Selected projects would gain access to three key technology elements. The Mass Open Cloud provides a datacenter infrastructure with facilitation support for users and projects, along with integration and development support for those who are new to AI/ML and Kubernetes-style resource management. All operations software is open source, so experimenters can access even the lowest levels of the software stack as needed. (Get more details on MOC resources and policies.)
The software stack includes Red Hat Enterprise Linux (RHEL) and OpenShift AI for enterprise application development, Automated Cluster Management, and some open software specially developed for the MOC. This environment provides tools that support the full lifecycle of AI/ML experiments and models and help NAIRR investigators to build, train, test, and deploy models optimized for hybrid cloud environments. In addition, the entire portfolio of open source models and tools from IBM Research is available for use in the NAIRR Pilots.
The first selected projects run through July 1, 2026:
- Adaptive KV cache compression for agentic AI, PI: Mohammad Mohammadi Amiri, Rensselaer Polytechnic Institute
- Building reliability and transaction semantics for LLM agents, PI: Indranil Gupta, University of Illinois at Urbana-Champaign
- Efficient memory offloading for cost- and energy-efficient foundation model training, PI: Nam Sung Kim, University of Illinois at Urbana-Champaign
- Evaluating and improving applications of large language models to automated software testing, PI: Alessandro Orso, University of Georgia
- CLEARBOX: interpreting and improving multimodal LLMs, PI: Deepti Ghadiyaram, Boston University
- Model merging for code LLMs: reasoning fusion and MoE-aware methods, PI: Stacy Patterson, Rensselaer Polytechnic Institute
- Multimodal semantic routing for vLLM, PI: Junchen Jiang, University of Chicago
- Time series data agent: an agentic system with foundation models for multimodal data, PI: Agung Julius, Rensselaer Polytechnic Institute
Continued support for open source AI
In its recently released AI Action Plan6, the White House expanded on previous calls for open source development. The plan includes an explicit recommendation to “encourage open source and open-weight AI,” highlighting the benefits of open source AI to academic research, startups, businesses, and government. In addition, the plan also recommends that the United States “build the foundations for a lean and sustainable NAIRR operations capability that can connect an increasing number of researchers and educators across the country to critical AI resources.”
We believe that such a strategy will expand the opportunities for innovation while building the skills and tools needed to produce economic and social benefits across our society.
Footnotes
1. N. Maslej, et al., “The AI Index 2025 Annual Report,” AI Index Steering Committee, Institute for Human-Centered AI, Stanford University, Stanford, CA, April 2025.

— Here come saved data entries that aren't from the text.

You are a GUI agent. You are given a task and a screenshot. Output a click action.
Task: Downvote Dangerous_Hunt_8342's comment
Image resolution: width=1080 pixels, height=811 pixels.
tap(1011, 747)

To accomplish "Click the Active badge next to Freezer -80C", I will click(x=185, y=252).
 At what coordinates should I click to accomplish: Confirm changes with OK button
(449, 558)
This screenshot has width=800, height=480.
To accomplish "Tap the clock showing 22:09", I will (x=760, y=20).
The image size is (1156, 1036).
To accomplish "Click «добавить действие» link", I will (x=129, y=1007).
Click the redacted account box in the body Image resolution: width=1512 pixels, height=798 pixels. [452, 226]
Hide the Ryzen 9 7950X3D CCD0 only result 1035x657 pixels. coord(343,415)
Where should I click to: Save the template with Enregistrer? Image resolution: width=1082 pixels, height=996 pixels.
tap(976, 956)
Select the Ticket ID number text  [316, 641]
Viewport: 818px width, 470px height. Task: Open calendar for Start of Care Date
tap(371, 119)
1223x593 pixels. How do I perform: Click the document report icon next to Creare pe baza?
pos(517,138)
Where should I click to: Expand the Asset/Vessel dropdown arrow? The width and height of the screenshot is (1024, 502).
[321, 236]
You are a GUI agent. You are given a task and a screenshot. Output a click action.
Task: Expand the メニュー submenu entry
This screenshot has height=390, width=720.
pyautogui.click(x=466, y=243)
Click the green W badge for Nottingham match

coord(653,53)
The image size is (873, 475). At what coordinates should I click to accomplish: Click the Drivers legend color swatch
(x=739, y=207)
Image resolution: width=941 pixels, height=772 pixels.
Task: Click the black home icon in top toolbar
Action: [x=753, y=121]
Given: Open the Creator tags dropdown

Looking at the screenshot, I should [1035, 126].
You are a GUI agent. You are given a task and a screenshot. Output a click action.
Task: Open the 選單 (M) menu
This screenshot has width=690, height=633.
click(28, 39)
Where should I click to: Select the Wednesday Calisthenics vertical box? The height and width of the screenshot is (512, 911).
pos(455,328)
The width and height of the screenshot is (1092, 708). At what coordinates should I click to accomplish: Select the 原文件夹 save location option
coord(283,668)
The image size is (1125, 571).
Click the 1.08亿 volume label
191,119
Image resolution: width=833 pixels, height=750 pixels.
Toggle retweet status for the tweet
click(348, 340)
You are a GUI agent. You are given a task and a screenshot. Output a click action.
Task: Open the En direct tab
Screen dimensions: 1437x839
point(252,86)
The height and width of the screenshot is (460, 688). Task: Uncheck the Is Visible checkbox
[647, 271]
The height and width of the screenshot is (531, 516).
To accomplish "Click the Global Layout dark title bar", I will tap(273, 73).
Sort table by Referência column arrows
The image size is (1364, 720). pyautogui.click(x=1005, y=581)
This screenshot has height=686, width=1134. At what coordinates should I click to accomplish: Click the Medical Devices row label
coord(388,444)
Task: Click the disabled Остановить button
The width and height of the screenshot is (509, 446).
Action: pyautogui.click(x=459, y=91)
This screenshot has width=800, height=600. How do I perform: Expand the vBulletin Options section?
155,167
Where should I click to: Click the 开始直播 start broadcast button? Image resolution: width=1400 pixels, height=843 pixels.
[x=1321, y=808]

2. “Strengthening and Democratizing the U.S. Artificial Intelligence Innovation Ecosystem- An Implementation Plan for a National Artificial Intelligence Research Resource,” National Artificial Intelligence Research Resource Task Force Report, January 2023.
3. “Defining Open Source AI: The Road Ahead,” AI Alliance Blog, April 2025.
4. M. White, et al. “The model openness framework: Promoting completeness and openness for reproducibility, transparency, and usability in artificial intelligence,” arXiv preprint arXiv:2403.13784 (2024).
5. IDC Market Research “Open GenAI Models, 2024: Benefits, Experimentation, and Deployment,” Document US52477724, Aug. 7, 2024.
6. “Winning the Race: America’s AI Action Plan,”Office of the Science & Technology Policy of the President of the United States, July 2025.